I cheated and weighed myself again at the end of this week, and I’m down another three pounds for a total of eight. I’m ok with that, but I think I might try not to weight again until the 30 days is up because I don’t want to be disappointed as the weight loss slows down.

Now, onto what was on my plate this week.


Day 8 started with a veggie scramble using up some leftovers from the fridge. I don’t love squash and zucchini unless they’re fried so this was a little hard to eat. Lunch was egg salad with homemade mayonnaise (recipe on page 179 of the Whole30 book) and some delicious watermelon. Dinner was a frozen grass-fed hamburger patty from Trader Joe’s with sautéed greens. We had two of our favorite easy sides- carrot coins and crispy broccoli– both from Weelicious.


Day 9 was the day I threw up because my food completely grossed me out. Notice that I tried to cover up the barely tolerable veggie scramble from yesterday with some salsa. It didn’t work. After breakfast, I decided I had to make something to get excited about.

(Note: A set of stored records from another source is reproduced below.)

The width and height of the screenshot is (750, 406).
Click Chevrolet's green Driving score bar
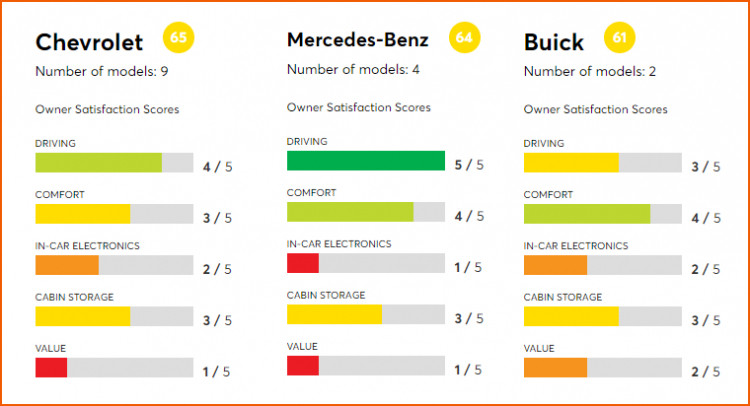[x=98, y=162]

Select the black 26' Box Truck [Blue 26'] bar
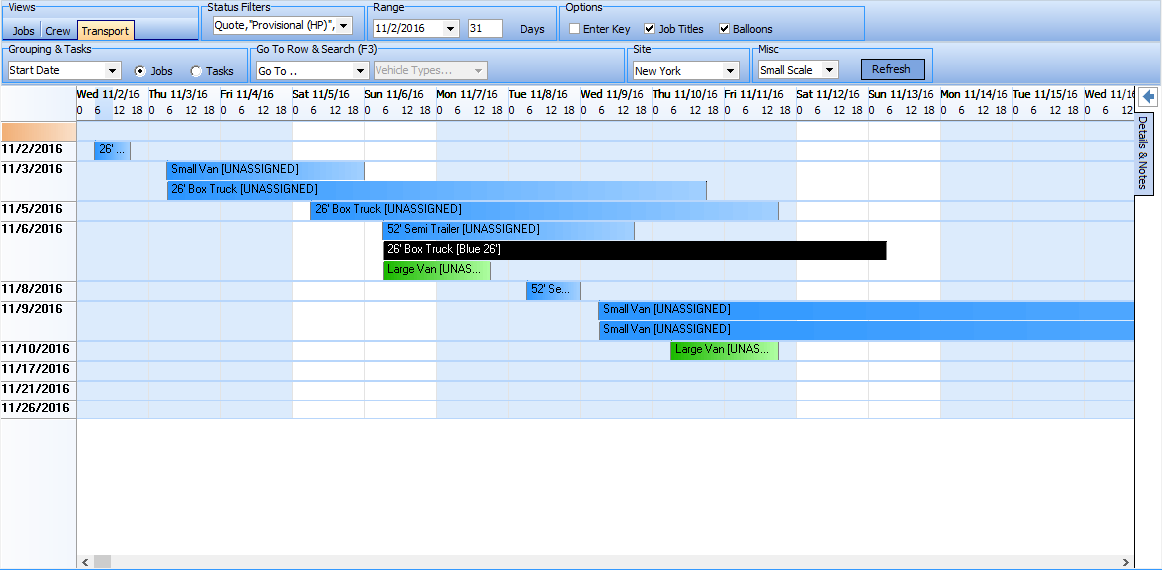634,250
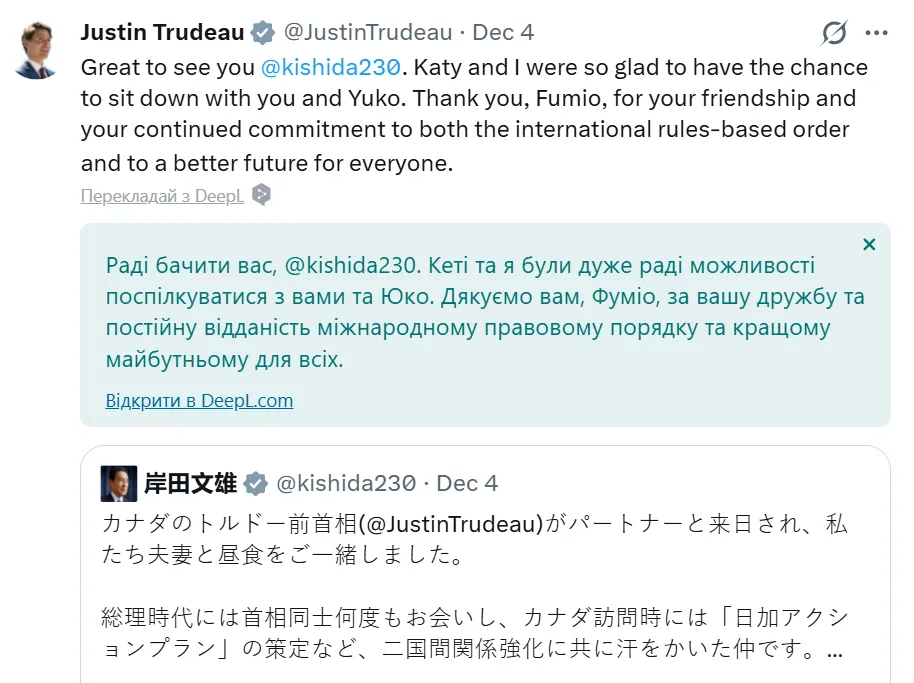This screenshot has height=683, width=914.
Task: Open the quoted tweet's Dec 4 timestamp
Action: click(467, 484)
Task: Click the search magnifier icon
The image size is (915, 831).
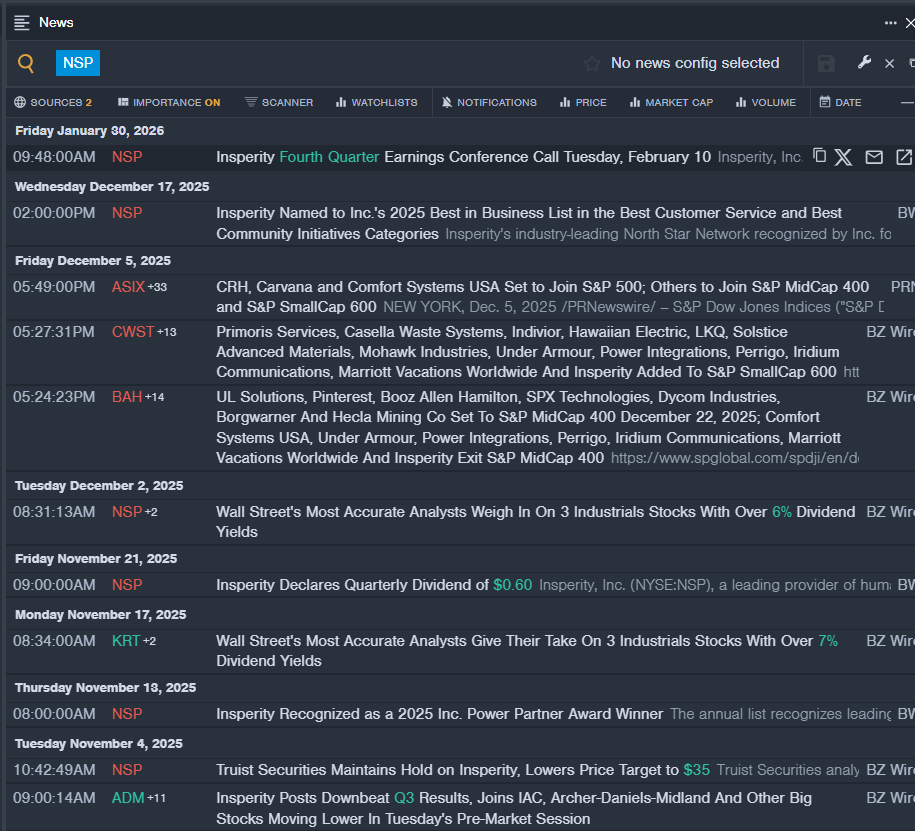Action: tap(26, 64)

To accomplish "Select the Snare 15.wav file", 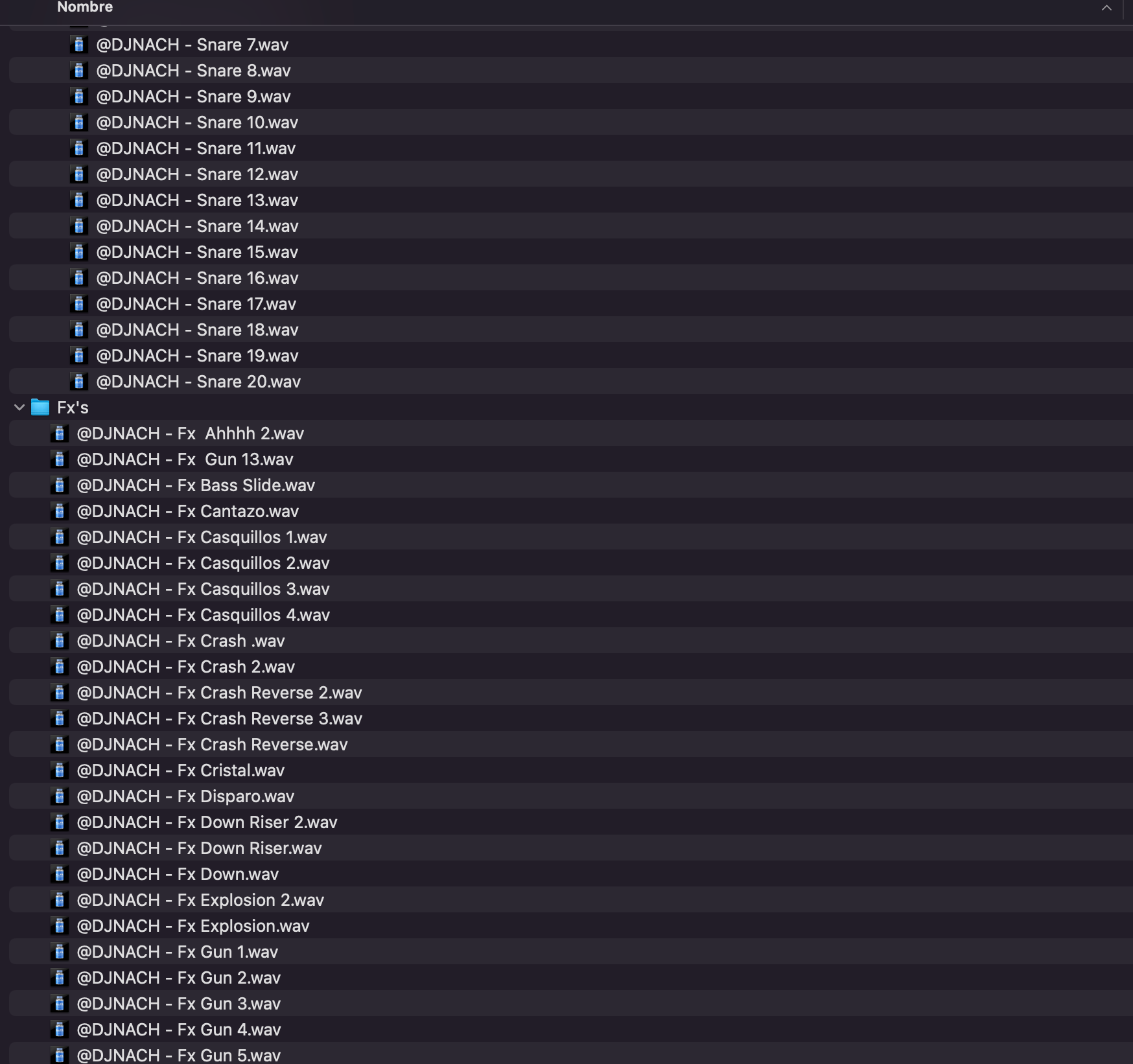I will (197, 252).
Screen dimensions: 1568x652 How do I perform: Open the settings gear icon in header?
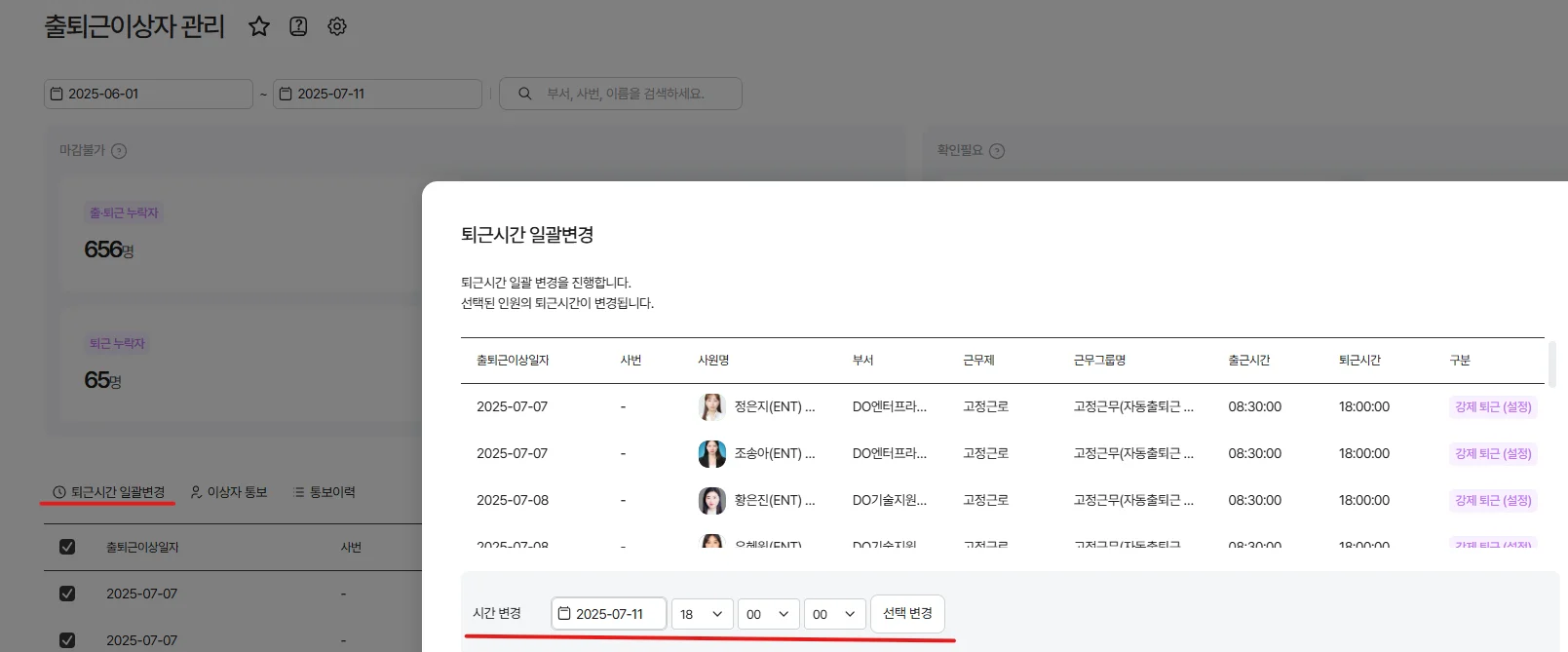[337, 26]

I was shopping at Target hopelessly checkout out the deli section and miraculously came across Whole30 compliant lunch meat. There was one variety of one brand that had no sugar or carrageenan in it. There was only one package left and I ate it all before I could write down the brand so I have no idea what it was. It made an amazing lunch, and I savored every bite of my salad. Dinner included fried okra (recipe coming soon to the blog!) so it was a big win. We tried out some frozen roasted sweet potatoes from Costco and nobody liked them because of the odd seasoning.


Day 10 started out amazing with leftover okra. A hard boiled egg was a nice change and the fruit put me over the top. Lunch was another delicious salad with lunch meat and included homemade Ranch dressing. I didn’t have the ingredients to make the Ranch from the Whole30 book so I threw some spices into my homemade mayo and thinned it out with a little flax milk and it turned out perfectly.

Dinner was good, but I decided I’m going to leave steaks to the pros. This was my first time ever cooking a steak and it was definitely edible, just not amazing. The ratatouille (recipe on page 288 of the Whole30 book) was delicious.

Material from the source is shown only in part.